● **Work instructions**
Update the lines below by changing each "Given" to "Task" and leaving everything else as it is. Omit the pictures from your answer.

● **Supplied records**
___

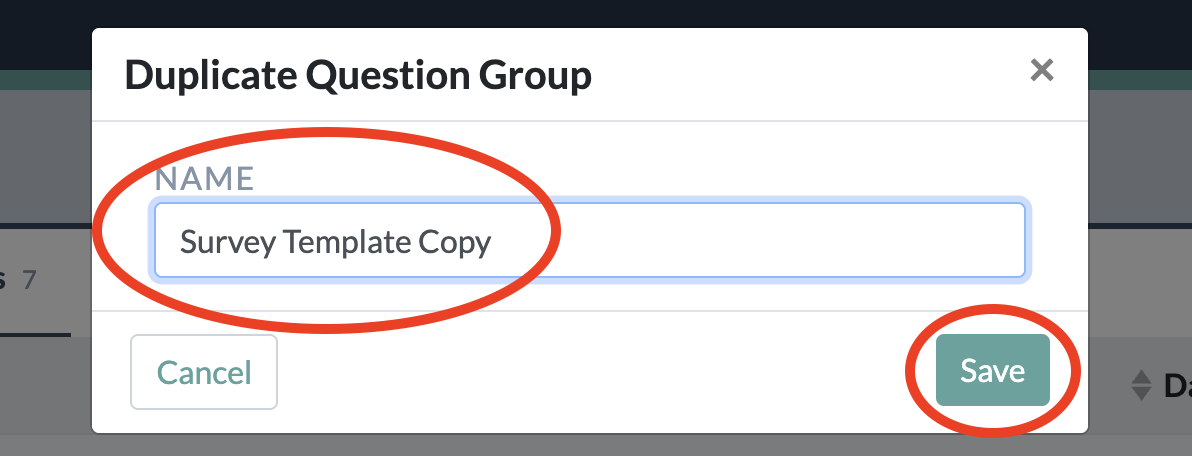Click the number 7 tab counter badge
The width and height of the screenshot is (1192, 456).
tap(29, 280)
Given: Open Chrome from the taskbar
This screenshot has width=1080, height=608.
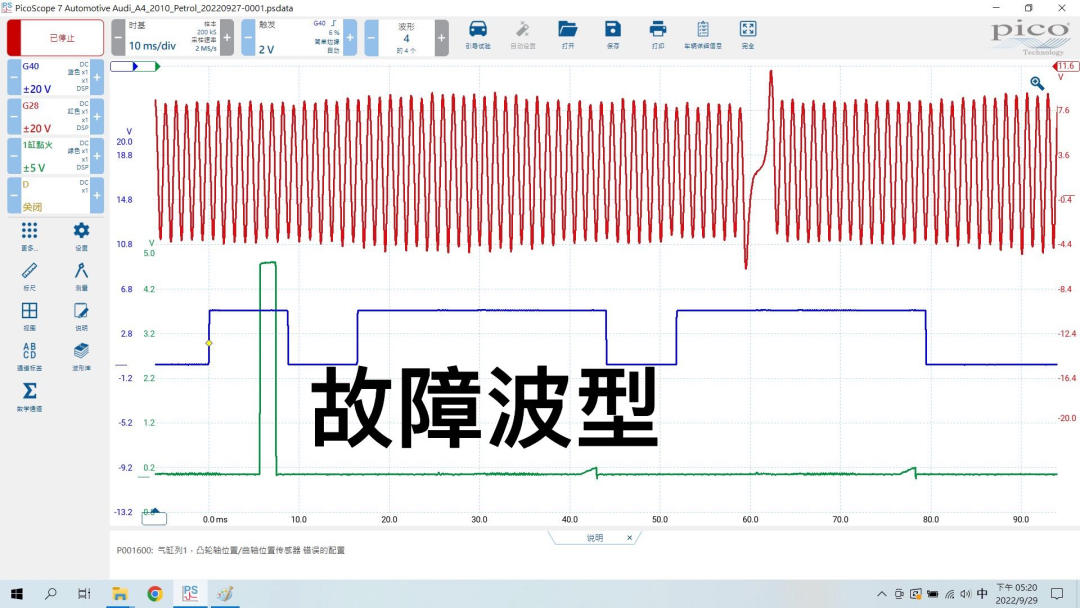Looking at the screenshot, I should pyautogui.click(x=155, y=593).
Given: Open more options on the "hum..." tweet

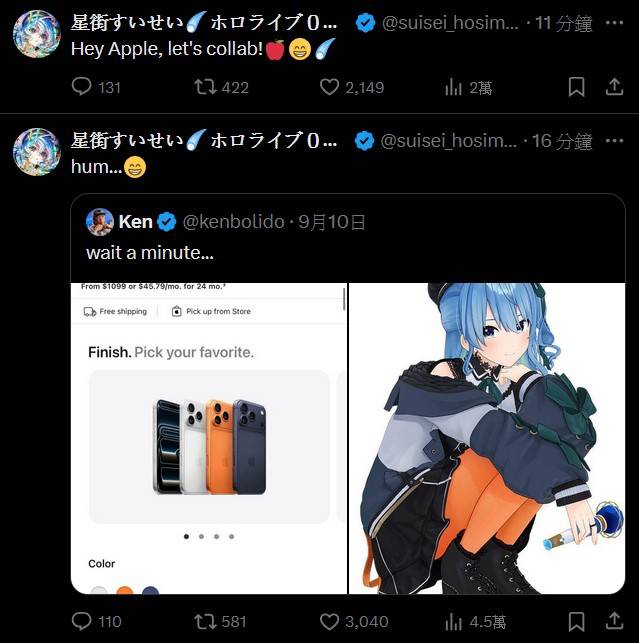Looking at the screenshot, I should (614, 141).
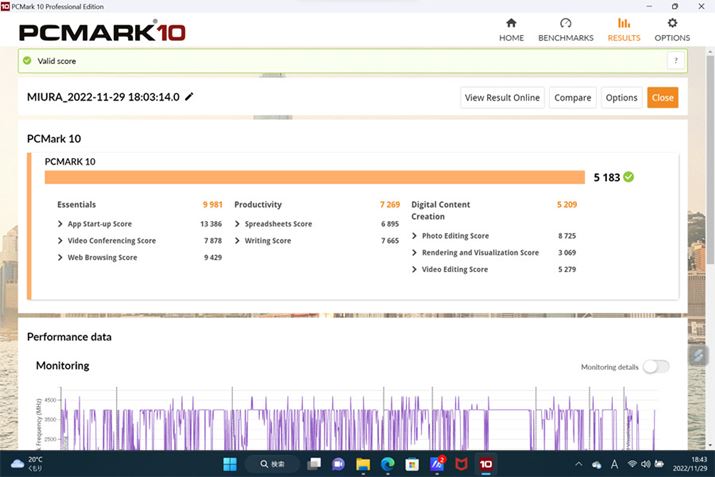Open the Windows Start menu
The image size is (715, 477).
pyautogui.click(x=230, y=464)
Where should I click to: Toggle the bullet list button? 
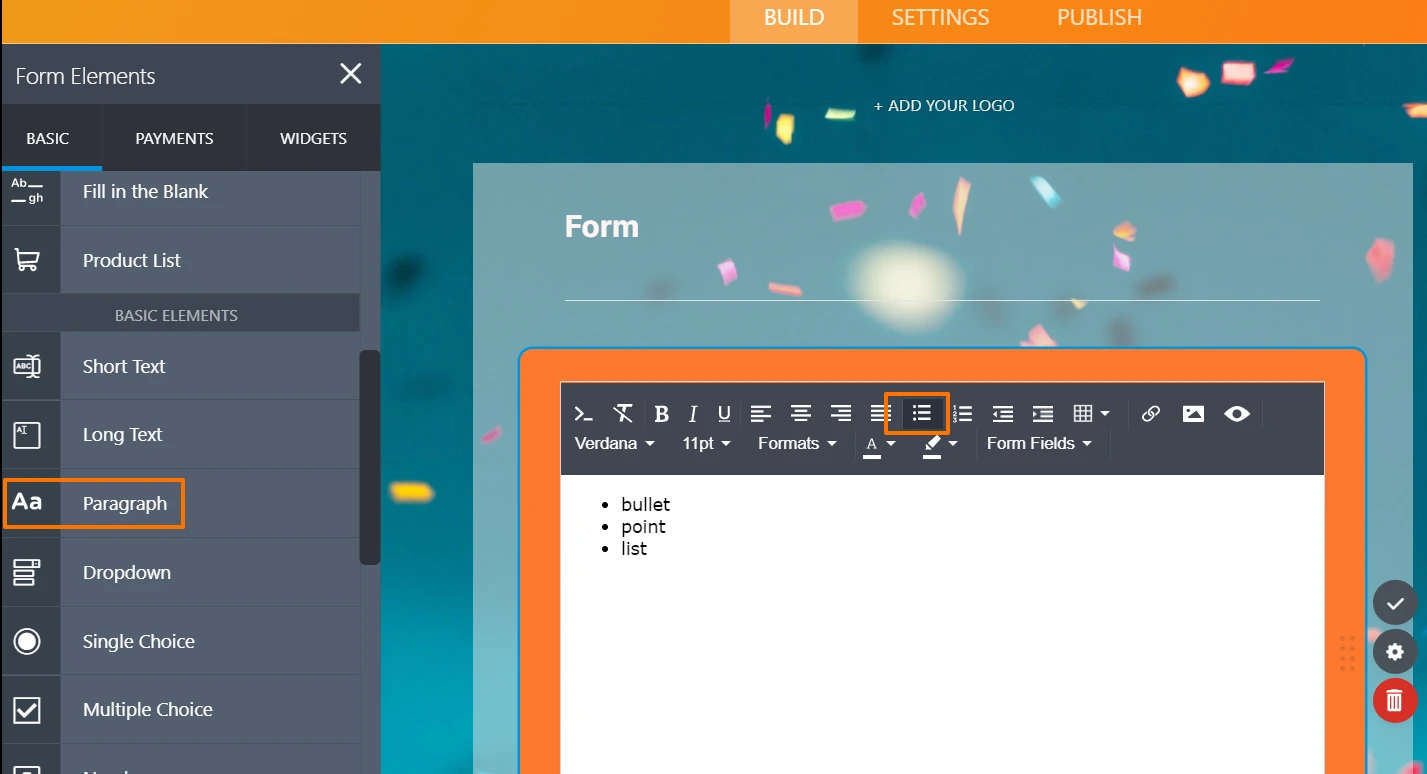click(x=921, y=414)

___

● **Task output**
Click the number 7 tab counter badge
The width and height of the screenshot is (1192, 456).
tap(29, 280)
Task: Open Chrome from the taskbar
This screenshot has width=1080, height=608.
Looking at the screenshot, I should pyautogui.click(x=155, y=593).
Task: Open more options on the "hum..." tweet

Looking at the screenshot, I should (614, 141).
Open the Windows Start menu
The image size is (715, 477).
pyautogui.click(x=230, y=464)
Where should I click to: Toggle the bullet list button? 
click(x=921, y=414)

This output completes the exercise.